Is there a treatment for FIV? It is recommended that your FIV cat receive two wellness exams per year. A full blood panel and urinalysis is recommended annually. If your cat appears to be getting a secondary infection, visit your veterinarian as soon as possible – the quicker the infection is treated, the better. Also, always keep your cat indoors and as stress free as possible. Feeding a diet of high quality protein is also recommended. Holistic medicine has also been a source of success for FIV cats. Antioxidants such as Omega 3 and 6 fatty acids and supplements such as vitamins C, E, Zinc, and L-Glutamine have shown to help build the immune system. Massages and acupuncture are also treatments to try. Before giving your cat any traditional or holistic medicine, you need to consult a reputable provider. The book, Feline Aids, A Pet Owner’s Guide by Thomas Hapka has excellent information regarding a combination of holistic and traditional medicine. Antiviral drugs such as AZT, Pmea, and DDC (which are used on humans) have also been given to FIV cats.
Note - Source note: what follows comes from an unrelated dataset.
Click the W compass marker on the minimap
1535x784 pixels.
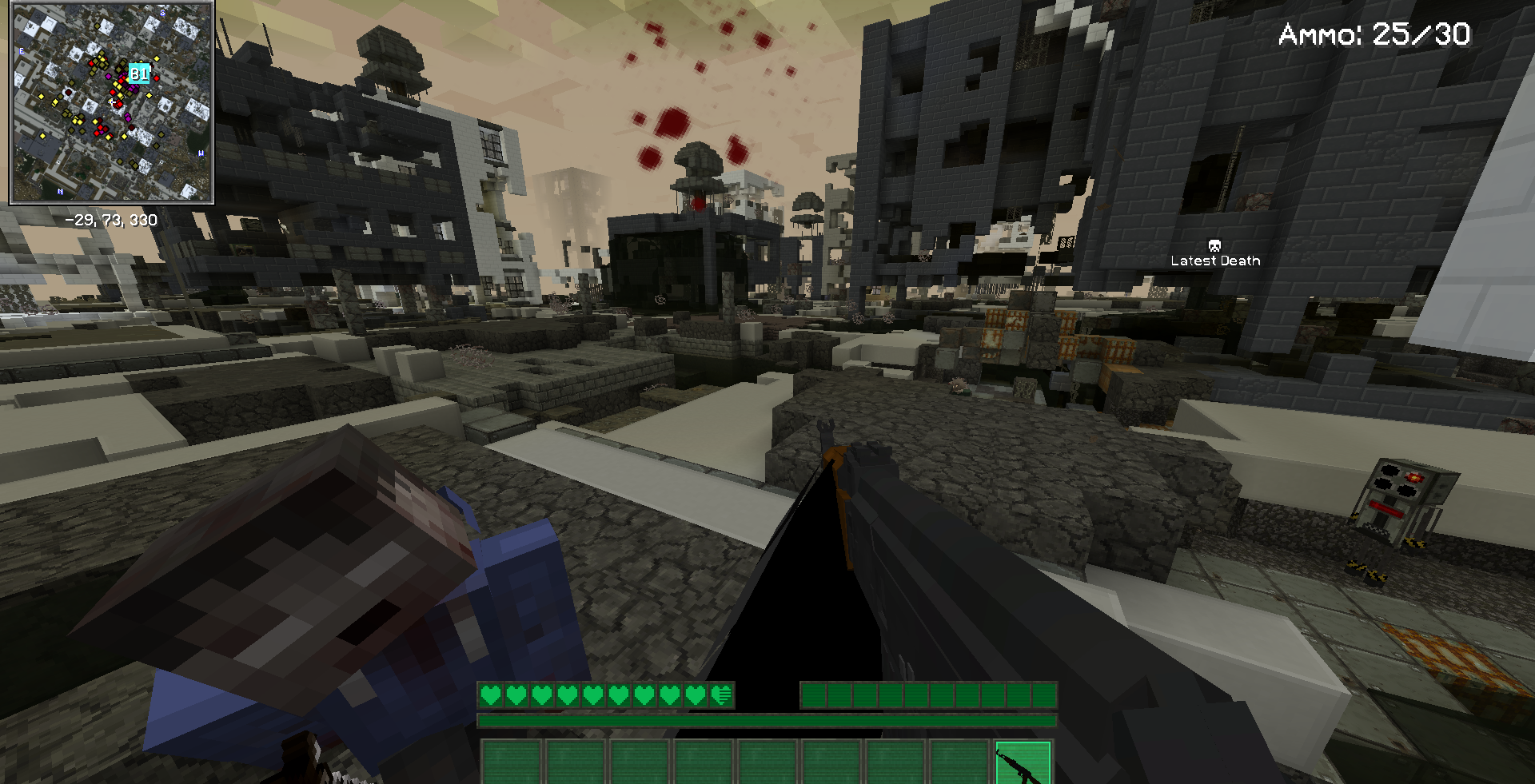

However, these can cause toxic side effects. AZT has been used for FIV cats with neurologic signs or with stomatitis (oral inflammation) with some benefit. The side effects can be bone marrow issues with the red blood cell production. Periodic testing is a must! Again, please consult your trusted veterinarian for the treatment that best suits your cat. But, no matter what you are told, always feel free to research all methods!

FIV Vaccine. In March 2002, a division of Wyeth, Fort Dodge Animal Health, came out with a FIV vaccine called FEL-O-Vax. This protects FIV – (negative) cats from becoming infected. One drawback is that after receiving the vaccination, the cat will always test positive for the FIV virus. This becomes a problem if your cat gets lost and is tested by a shelter or animal control office that euthanizes FIV cats. This again has to be a decision that you make with your cat’s health care provider based upon the specific needs of your cat.
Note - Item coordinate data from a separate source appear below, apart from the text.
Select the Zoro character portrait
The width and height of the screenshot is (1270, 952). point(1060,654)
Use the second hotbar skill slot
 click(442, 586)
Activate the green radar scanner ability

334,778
Should I vaccinate my FIV cat? There is a lot of debate on this issue. Many healthcare providers feel it is necessary to vaccinate FIV cats in order to protect them from disease. Many others feel that it is putting the cat at risk of contracting the disease. There are two types of vaccinations – Adjuvanted and MLV. The Adjuvanted is a killed virus that needs a “helper” to stimulate the natural immune system. This means that booster shots are needed. Adjuvanted are also suspect in VAS (vaccine associated sarcoma). MLV vaccines are live viruses and are considered more effective but carry the risk of infection. There has been debate on both sides. As stated earlier, always consult your trusted healthcare provider in making such decisions.